Arguably the most contentious part of the Waste Reduction Plan is the creation of technologies that can convert waste into renewable sources of energy. This is because many environmental organizations worry that this will cause more harm to the environment than good. For instance, combustion has often been used as a large-scale solution for energy conversion, but combustion (which involves burning trash to produce heat) can produce many pollutants and decrease air quality. Other organizations, such as the Citizens Budget Commission, support Bloomberg’s “waste-to-energy” plan as a step towards decreasing reliance on landfills, and believe that it is possible to break down waste safely. Proposals to build and operate conversion facilities were accepted until June of this year, but nothing has been decided yet.
The city has previously evaluated some new conversion technologies such as anaerobic digestion, gasification, and hydrolysis. In theory, these technologies provide a solution for converting waste to renewable energy in a safe, environmentally friendly way. For example, hydrolysis uses acid to breakdown waste into sugars to produce ethanol, which can then be used either as fuel or for energy production.

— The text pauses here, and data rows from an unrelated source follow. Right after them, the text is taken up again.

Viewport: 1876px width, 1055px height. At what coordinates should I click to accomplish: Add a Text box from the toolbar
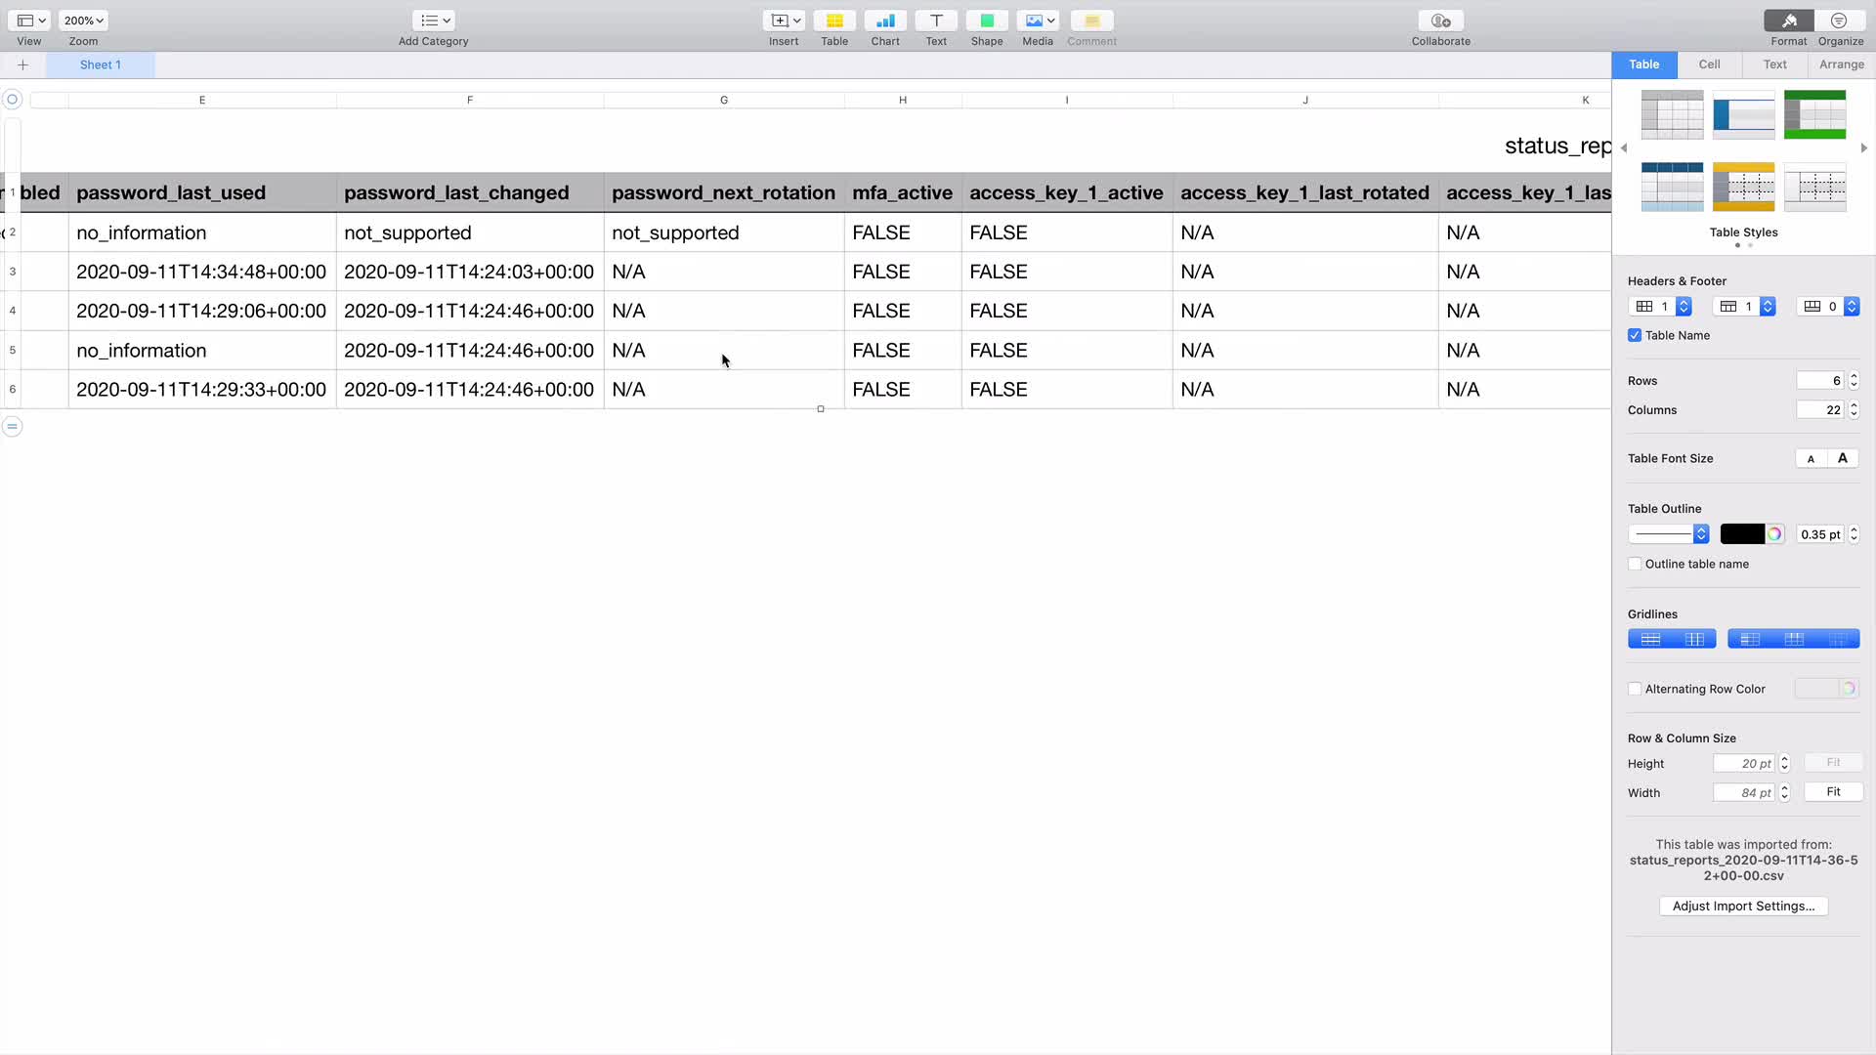[935, 21]
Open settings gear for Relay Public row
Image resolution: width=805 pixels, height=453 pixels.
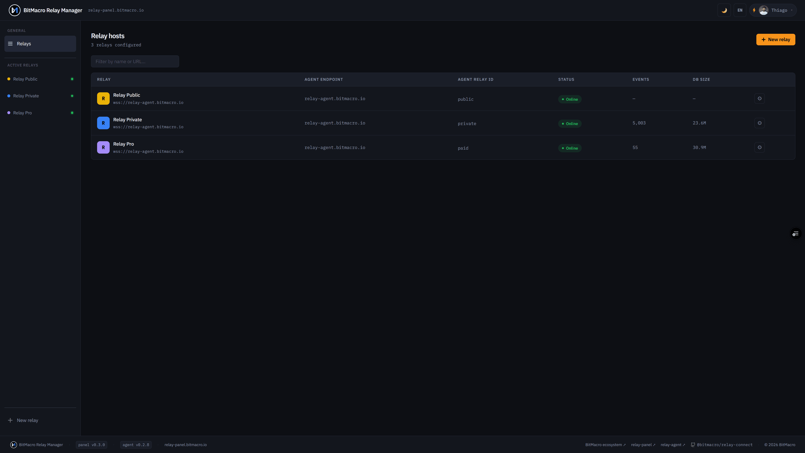[760, 98]
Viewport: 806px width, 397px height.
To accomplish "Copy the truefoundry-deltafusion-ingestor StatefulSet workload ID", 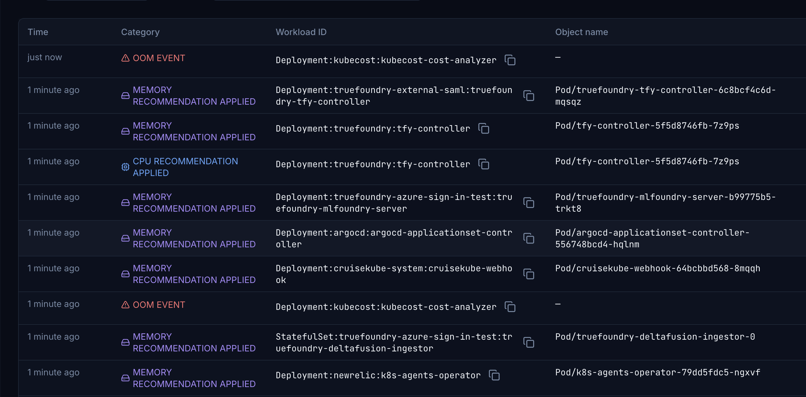I will 529,343.
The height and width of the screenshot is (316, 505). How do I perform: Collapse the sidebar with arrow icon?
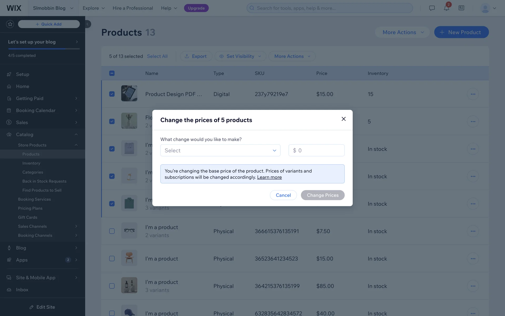point(88,24)
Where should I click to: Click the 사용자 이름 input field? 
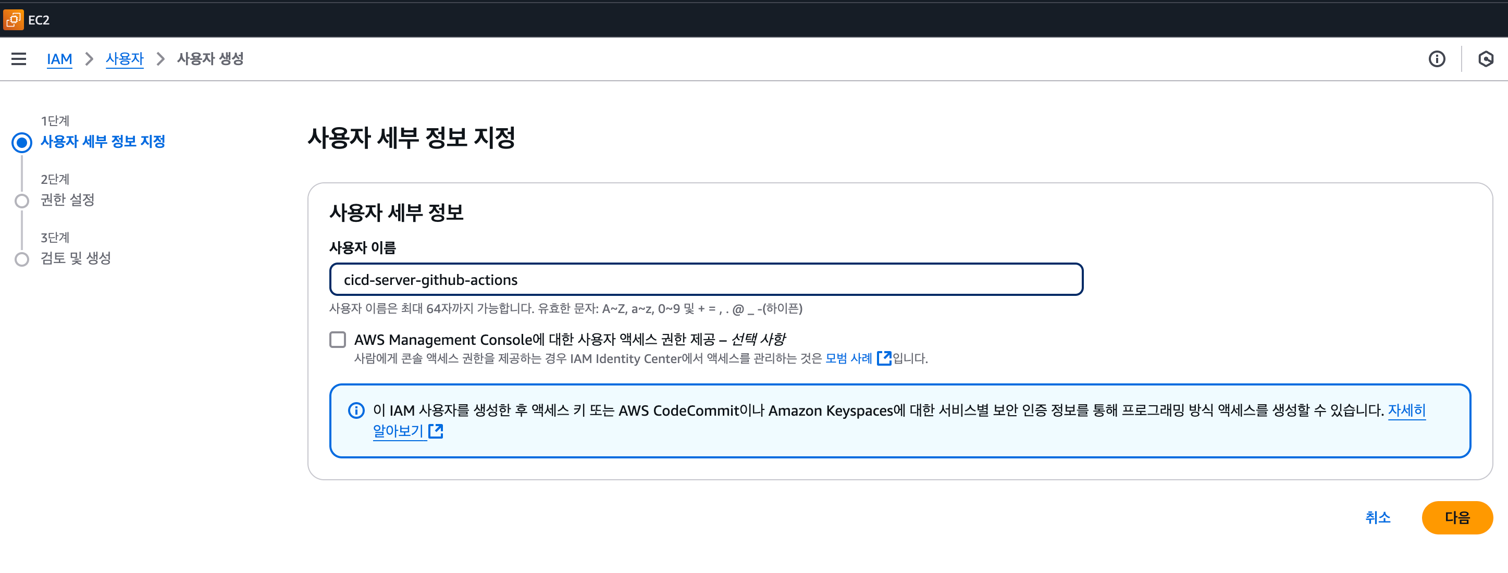(x=705, y=280)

However, there are concerns about the efficiency, eco-friendliness, and locations of these new waste-to-energy facilities in crowded NYC. Earlier this year, Mayor Bloomberg proposed Fresh Kills in Staten Island as one potential site for a waste-to-energy facility, but this plan was withdrawn after much public outcry. The Fresh Kills landfill was just closed in 2001, and many Staten Island residents were appalled at the idea of putting a waste-to-energy plant on an already environmentally burdened site. Since then, no other potential sites have been mentioned, but the Bloomberg administration wants the conversion facilities to be located in New York City or within 80 miles of the city. Many worry that the waste-to-energy plants will be placed in lower income neighborhoods causing increased pollution in these areas.
So while there is potentially great promise in these waste-to-energy technologies, extensive environmental impact reviews will be needed to ensure that they accomplish what they set out to do: efficiently create a cleaner and more environmentally friendly NYC for all.